The Snapdragon platform is based around a 1GHz customised ARM core designed by Qualcomm, called Scorpion, paired with a 128-bit SIMD (single instruction, multiple data) processor and a 600MHz digital signal processor to accelerate multimedia applications. On the RF chip, Snapdragon will incorporate options for EV-DO, W-CDMA, HSDPA and HSDUPA, broadcast television and multimedia, Wi-Fi and Bluetooth.

Significantly, Samsung will be the first customer. Together with an announcement of Motorola as a customer for its UMTS products, made on the same day, Qualcomm managed to demonstrate how, whatever the legal and commercial battles going on with the handset community, only Nokia has the political need and desire to try to bypass Qualcomm altogether.

For the rest, their first priority is to acquire chipsets that will support the demands that operators are making of next generation handsets, notably converged multimedia at low cost and time to market, and they will buy that from any chipmaker that can deliver. Currently, that largely means Qualcomm and TI in the 3G and 3G/multimode sectors.

Snapdragon-based chipsets are scheduled to begin sampling in the third quarter of 2007 in gaming devices and PDAs as well as smartphones, as Qualcomm looks to use its integration skills to support the demand for single consumer devices that perform multiple functions.

One likely candidate to be the first Snapdragon device on the mass market is Samsung's Q1 ultra-mobile PC. If this materialises, it will be a serious blow to Jacobs' bugbear of choice, Intel, which has an advanced roadmap for ultra-mobile PCs or handtops that keeps its x86 architecture firmly in the driving seat, even as the shape and function of the PC changes out of all recognition into a truly mobile multimedia device.

"Whether handheld devices rely on an x86-based processor or another kind of processor matters less as we go forward," said Qualcomm's Luis Pineda, head of product marketing and management. "What customers really want is the ability to run their existing applications. Whether it's on x86 or RISC doesn't matter so much."
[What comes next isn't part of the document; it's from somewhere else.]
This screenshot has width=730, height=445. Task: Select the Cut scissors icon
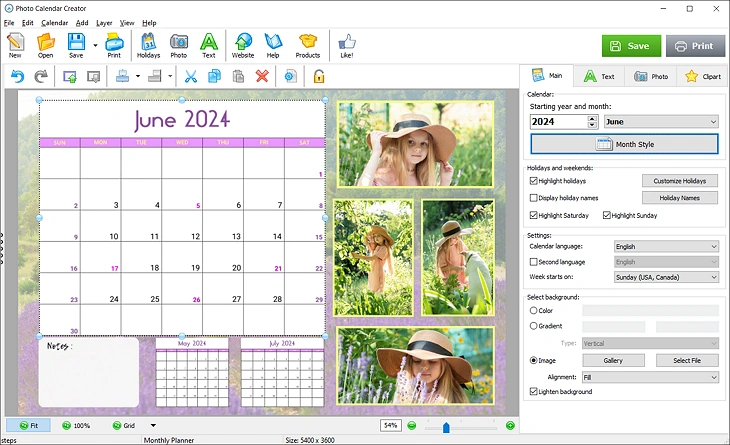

Another significant boost for Qualcomm comes with the announcement that the company will provide Motorola with UMTS chips and work with it on future 3G phones. This is the kind of endorsement that Qualcomm badly needs. Its intellectual property revenues from W-CDMA have flourished and allowed it to cross the bridge into the formerly closed community of GSM operators, but it is well behind TI in terms of tier one customers, and for all the focus on its patents business, its lifeblood remains actual shipments of silicon.

The deal is clearly a blow for Freescale, Motorola's former chip unit which has now been taken into private ownership by a consortium led by the Blackstone Group.

A period after the spin-off when Freescale was still guaranteed certain Motorola contracts has now expired and it will not be comforting to the company's new owners that its former parent has defected so quickly on the UMTS front.

Such advances are what the chipmaker needs to cushion it from the legal and licensing blows that are likely to haunt it in the coming few years, and that will allow Qualcomm to flourish even if its darkest scenarios come to pass - rapid decline in CDMA, dramatically reduced CDMA licensing charges, even a break-up of the company.

All these are worst cases, and the reality should be a far more mixed picture, but the fact is, Qualcomm is building up its arsenal for a new and more unfriendly world, and showing skill at identifying and tapping into key carrier trends. For that reason, Snapdragon and its successors will have even more long term significance than the outcome of the ongoing Nokia debates.

Copyright © 2006, Faultline

Faultline is published by Rethink Research, a London-based publishing and consulting firm. This weekly newsletter is an assessment of the impact of the week's events in the world of digital media. Faultline is where media meets technology. Subscription details here.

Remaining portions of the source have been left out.